→ **The problem**: Set down word for word the lines of the items below, starting with the line that contains "Select the .android folder" and going on through the line that contains "Screen dimensions: 804x620".

→ **Material to process**:

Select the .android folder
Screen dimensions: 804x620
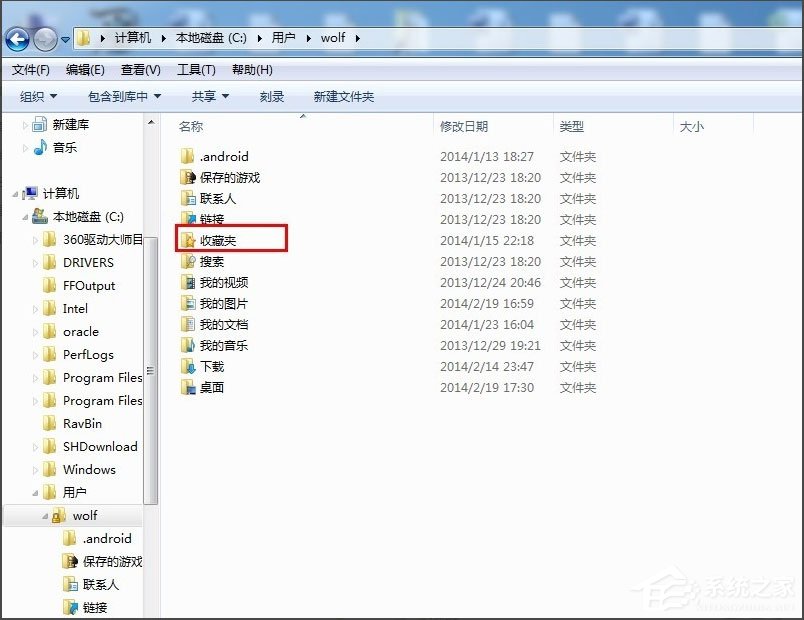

* * *

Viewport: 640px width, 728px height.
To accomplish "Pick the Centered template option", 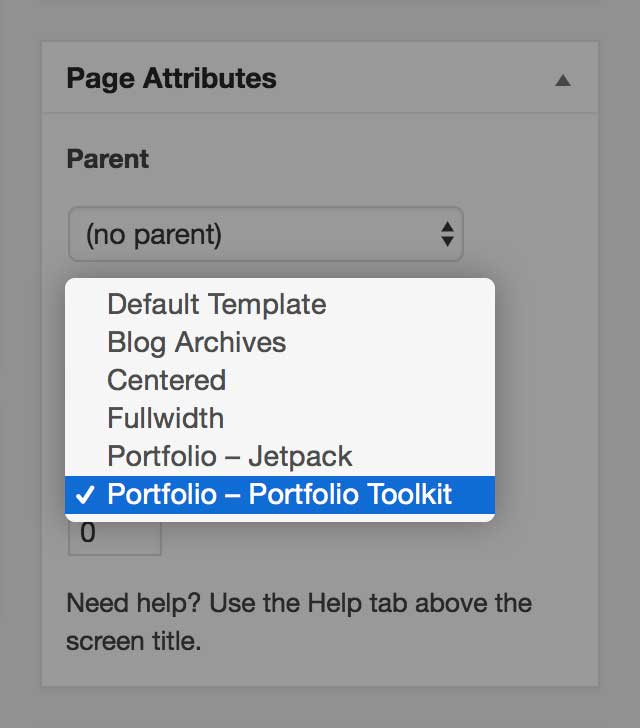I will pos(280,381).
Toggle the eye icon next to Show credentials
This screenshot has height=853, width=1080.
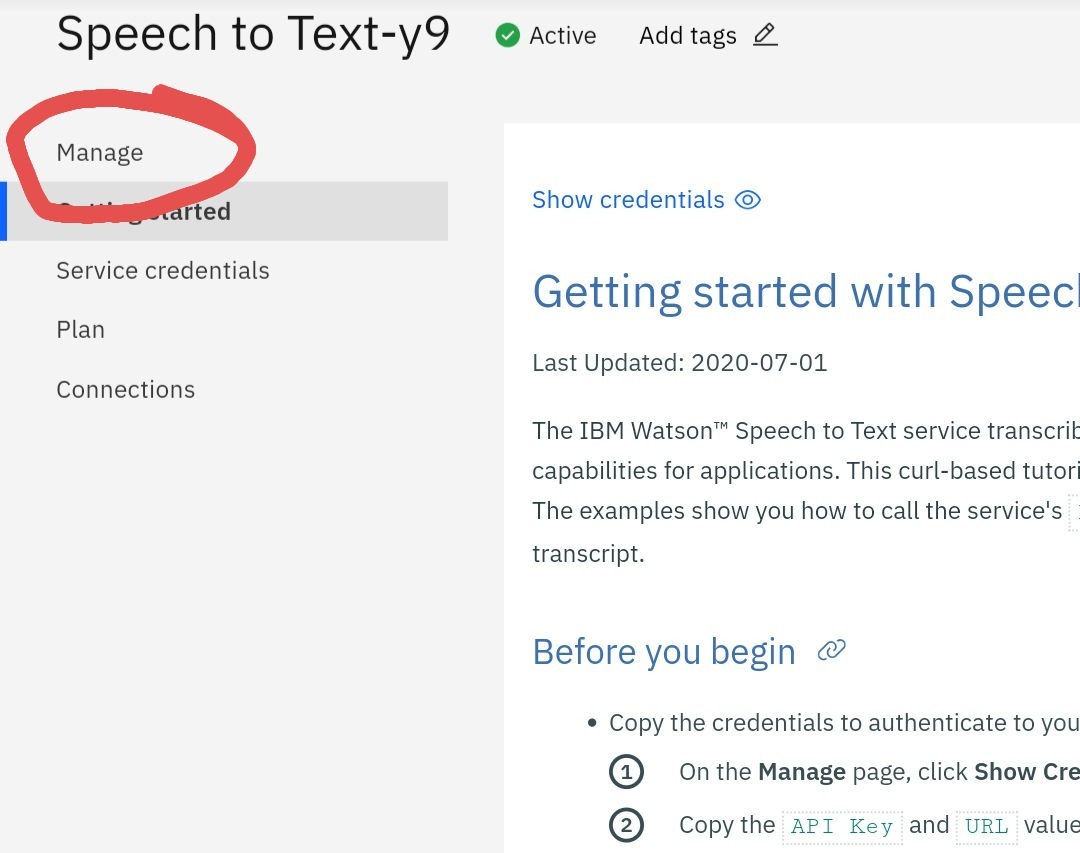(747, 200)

→ **Solution for this task**:
Select the .android folder
Screen dimensions: 804x620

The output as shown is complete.